リクライニングテンション強弱調節ダイヤル

 着座して自然な姿勢でいられるためには、ユーザーさまの体重を適度に受け止められるよう、チェアのリクライニングおよびロッキングの反発力が調節できる事が必要です。

 リクライニングおよびロッキングの強弱調節機能は、オフィスチェア一般に実装されています。ダイアルを回す事によって、背面の反発力(テンション)を調節する事ができます。ダイヤルの位置は、かつては手を伸ばさないと届かない座面真下や背面下部などが一般的でしたが、近年になってはそれより操作のしやすい座面側面下などに置かれるものが主流になりつつあります。



 人はそれぞれ体格が異なるため、着座する人が変われば、背面を通してリクライニング・ロッキング機能に与える力(モーメント)もまた変わる事になります。仮に同じ角度にロッキングしたい時に、体格の小さな人は大きな人より大きな力が要る事になります。もしこの時、リクライニングやロッキングの反発力を調節できるのであれば、人が変わっても同じ力で同じ角度のリクライニングやロッキングが得られる理屈になります。



 さらにいうと、リクライニングやロッキングの反発力というのは、大きくとらえればオフィスチェアのクッションのひとつであるといえます。古くはスプリング、最近では油圧シリンダーにより発生する、チェアの構造上のクッション機能というわけです。これをダイヤルで自由に調節する事により、手元のオフィスチェアを自分好みの座り心地にカスタマイズする事ができます。



反発力を調節して、自分好みにカスタマイズ!!

 では、実際にリクライニング・ロッキングの反発力は、どこからどの程度までの調節が可能なのでしょう?

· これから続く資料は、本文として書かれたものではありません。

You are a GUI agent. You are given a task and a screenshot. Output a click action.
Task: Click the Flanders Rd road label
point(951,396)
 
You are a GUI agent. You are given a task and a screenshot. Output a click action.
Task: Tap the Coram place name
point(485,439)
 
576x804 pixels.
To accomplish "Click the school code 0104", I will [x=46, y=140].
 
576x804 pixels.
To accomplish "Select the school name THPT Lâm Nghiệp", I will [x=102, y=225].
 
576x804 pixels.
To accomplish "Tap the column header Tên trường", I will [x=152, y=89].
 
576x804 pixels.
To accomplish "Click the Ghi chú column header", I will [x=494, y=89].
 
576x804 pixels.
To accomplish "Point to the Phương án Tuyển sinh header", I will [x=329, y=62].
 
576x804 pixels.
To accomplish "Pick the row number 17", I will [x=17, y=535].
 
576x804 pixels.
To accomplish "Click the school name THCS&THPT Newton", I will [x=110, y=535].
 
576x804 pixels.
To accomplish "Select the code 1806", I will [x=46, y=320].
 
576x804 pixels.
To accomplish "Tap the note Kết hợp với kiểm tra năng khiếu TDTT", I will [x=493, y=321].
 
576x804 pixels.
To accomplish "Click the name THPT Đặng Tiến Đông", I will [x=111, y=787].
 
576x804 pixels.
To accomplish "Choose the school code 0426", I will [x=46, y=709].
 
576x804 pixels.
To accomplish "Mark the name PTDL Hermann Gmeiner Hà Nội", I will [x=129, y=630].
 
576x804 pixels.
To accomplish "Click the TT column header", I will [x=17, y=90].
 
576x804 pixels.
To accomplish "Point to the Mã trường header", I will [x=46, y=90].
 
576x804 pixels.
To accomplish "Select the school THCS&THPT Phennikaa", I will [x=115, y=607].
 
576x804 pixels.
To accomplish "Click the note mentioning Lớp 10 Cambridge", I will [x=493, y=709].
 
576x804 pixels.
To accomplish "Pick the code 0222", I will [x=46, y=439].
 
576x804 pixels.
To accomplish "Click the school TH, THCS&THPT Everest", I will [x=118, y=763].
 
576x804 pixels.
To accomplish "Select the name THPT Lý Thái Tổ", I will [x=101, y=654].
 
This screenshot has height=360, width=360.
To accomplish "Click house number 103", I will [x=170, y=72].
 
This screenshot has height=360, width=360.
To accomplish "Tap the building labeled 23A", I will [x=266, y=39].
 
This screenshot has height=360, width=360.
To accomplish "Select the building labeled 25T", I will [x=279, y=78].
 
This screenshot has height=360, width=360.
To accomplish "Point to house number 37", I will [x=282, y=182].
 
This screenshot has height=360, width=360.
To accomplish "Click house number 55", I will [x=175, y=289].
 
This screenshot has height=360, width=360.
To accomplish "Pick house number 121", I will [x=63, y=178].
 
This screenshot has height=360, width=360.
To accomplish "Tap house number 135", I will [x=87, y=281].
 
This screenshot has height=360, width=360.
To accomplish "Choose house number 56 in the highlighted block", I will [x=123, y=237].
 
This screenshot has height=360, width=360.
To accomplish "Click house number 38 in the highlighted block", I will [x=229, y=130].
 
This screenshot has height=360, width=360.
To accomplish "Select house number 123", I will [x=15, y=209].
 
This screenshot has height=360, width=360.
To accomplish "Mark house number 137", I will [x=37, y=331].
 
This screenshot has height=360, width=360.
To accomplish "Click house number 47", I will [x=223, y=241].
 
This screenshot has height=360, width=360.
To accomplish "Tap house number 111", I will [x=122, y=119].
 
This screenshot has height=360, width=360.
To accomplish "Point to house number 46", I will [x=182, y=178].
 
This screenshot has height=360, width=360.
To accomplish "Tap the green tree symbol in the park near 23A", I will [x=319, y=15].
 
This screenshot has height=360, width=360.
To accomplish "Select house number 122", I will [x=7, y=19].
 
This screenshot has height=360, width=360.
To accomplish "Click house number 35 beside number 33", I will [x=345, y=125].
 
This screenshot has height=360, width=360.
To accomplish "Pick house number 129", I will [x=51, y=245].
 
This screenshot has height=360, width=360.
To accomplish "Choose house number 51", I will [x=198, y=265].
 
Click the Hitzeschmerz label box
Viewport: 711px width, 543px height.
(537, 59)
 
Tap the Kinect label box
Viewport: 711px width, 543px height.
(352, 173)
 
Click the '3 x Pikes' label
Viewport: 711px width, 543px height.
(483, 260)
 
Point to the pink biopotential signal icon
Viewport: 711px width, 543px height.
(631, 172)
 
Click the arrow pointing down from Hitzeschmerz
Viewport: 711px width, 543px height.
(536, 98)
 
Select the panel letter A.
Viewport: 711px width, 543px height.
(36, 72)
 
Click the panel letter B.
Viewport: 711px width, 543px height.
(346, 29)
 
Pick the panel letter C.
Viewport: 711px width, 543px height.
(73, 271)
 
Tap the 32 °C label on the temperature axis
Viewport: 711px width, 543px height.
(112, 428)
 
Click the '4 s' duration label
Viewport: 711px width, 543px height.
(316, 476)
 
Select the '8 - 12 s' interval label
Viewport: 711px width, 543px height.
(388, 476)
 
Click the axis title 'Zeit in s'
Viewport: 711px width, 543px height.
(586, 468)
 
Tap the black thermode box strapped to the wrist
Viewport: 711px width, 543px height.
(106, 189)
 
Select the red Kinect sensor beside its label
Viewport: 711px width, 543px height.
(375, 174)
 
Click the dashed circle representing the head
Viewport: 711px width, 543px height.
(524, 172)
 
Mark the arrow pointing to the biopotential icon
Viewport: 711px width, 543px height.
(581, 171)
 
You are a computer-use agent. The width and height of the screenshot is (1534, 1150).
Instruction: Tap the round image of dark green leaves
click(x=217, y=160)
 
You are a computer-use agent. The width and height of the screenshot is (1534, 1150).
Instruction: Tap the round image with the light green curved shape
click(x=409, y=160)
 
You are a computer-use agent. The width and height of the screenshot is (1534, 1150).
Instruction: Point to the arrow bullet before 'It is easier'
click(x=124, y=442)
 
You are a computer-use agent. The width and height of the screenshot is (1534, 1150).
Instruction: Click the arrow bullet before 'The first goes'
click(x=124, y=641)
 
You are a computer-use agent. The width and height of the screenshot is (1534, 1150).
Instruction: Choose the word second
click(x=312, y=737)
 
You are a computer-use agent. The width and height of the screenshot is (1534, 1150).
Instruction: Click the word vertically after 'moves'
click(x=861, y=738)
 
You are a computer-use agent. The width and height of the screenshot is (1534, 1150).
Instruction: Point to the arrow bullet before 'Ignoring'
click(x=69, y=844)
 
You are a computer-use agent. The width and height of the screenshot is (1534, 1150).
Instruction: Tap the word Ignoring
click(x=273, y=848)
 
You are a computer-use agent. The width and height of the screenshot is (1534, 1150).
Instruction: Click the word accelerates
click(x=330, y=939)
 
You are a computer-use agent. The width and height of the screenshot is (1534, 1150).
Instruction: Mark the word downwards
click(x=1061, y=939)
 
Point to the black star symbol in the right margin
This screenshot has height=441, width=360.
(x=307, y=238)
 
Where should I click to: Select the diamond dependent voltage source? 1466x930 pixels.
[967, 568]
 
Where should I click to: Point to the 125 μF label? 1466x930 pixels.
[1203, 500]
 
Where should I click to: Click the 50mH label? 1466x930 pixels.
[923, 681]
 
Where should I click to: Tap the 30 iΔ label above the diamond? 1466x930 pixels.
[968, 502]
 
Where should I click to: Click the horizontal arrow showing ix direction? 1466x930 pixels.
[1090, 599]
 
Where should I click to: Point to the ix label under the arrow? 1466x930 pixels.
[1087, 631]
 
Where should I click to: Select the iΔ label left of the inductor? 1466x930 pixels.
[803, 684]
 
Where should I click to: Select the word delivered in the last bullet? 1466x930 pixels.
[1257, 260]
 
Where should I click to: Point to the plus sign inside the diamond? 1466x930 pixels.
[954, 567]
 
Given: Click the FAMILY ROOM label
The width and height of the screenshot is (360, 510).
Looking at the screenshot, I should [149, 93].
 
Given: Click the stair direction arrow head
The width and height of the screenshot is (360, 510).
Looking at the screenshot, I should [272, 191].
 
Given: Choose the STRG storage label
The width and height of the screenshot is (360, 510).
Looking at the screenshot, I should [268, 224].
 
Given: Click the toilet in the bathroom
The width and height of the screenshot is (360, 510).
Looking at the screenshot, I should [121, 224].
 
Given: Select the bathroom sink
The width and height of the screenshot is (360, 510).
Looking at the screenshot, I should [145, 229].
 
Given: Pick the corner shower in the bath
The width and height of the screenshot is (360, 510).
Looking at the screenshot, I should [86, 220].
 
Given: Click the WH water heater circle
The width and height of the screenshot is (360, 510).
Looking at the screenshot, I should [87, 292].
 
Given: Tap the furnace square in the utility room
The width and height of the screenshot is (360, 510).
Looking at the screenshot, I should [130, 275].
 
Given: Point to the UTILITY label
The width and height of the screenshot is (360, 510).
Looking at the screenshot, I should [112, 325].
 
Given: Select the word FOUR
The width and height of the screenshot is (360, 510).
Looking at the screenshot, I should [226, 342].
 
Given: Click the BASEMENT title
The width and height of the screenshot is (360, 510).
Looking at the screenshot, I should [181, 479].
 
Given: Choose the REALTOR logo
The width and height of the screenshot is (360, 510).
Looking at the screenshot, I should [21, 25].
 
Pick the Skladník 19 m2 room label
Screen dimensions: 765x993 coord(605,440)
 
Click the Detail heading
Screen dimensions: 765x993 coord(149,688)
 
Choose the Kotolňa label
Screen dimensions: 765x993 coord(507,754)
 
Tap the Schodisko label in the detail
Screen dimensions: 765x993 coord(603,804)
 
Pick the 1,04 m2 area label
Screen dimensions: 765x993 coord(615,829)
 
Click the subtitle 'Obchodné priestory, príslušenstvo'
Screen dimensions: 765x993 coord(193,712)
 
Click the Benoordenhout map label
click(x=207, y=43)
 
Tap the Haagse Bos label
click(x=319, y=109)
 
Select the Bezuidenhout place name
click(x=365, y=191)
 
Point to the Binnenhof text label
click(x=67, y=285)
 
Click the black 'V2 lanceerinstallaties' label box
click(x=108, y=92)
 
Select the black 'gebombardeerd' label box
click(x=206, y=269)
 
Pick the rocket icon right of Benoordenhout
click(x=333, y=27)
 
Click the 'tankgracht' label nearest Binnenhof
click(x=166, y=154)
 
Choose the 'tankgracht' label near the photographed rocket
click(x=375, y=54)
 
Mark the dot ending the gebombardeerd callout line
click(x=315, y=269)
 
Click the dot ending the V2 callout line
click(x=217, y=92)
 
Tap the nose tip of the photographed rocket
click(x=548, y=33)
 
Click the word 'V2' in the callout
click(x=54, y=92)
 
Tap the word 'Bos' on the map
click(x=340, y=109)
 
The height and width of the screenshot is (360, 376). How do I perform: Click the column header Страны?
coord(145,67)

 大げさにいえばですが「無限弱から無限強まで」という驚異的な調節範囲を持っているのが、かのアーロンチェアです。反発力を最大にすれば、中肉中背のユーザーさまなら、着座しても背もたれはリクライニング固定されているかのようにピクリとも動きません。ならば同じく最弱にしたらどうなるかというと、こちらは、座面にお尻をつけた時点で(つまり背面に体重をかけるよりも早い段階で)、背面が後ろに倒れ始めます。この時の座り心地は非常に独特のものですので、アーロンチェアに試座されるご機会がありましたらぜひお試しください。ダイアルを何度も回す必要がありますが、なかなか得難い体験だと思われます。なお、アーロンチェアのフル装備タイプでもスタンダードタイプでも、リクライニング・ロッキング反発力の調節に関しては同じ仕様です。反発力の最強と最弱とで、全く別のチェアになったかのように座り心地が変わります。この広い調節域から、自分好みの反発力に合わせられるとしたらたいへんな魅力です。



 アーロンチェアほどに明確な違いはないにせよ、一般的なオフィスチェアでも、反発力の最強と最弱とでは一定以上に着座感が変わります。ただいまお使いのオフィスチェアの、リクライニング・ロッキング強弱調節ダイアルを、もしまだ動かされました事がなければ、これを機会にぜひ一度お試しください。仕事道具としてのオフィスチェアに、まだまだ遊び心が秘められているかもしれません。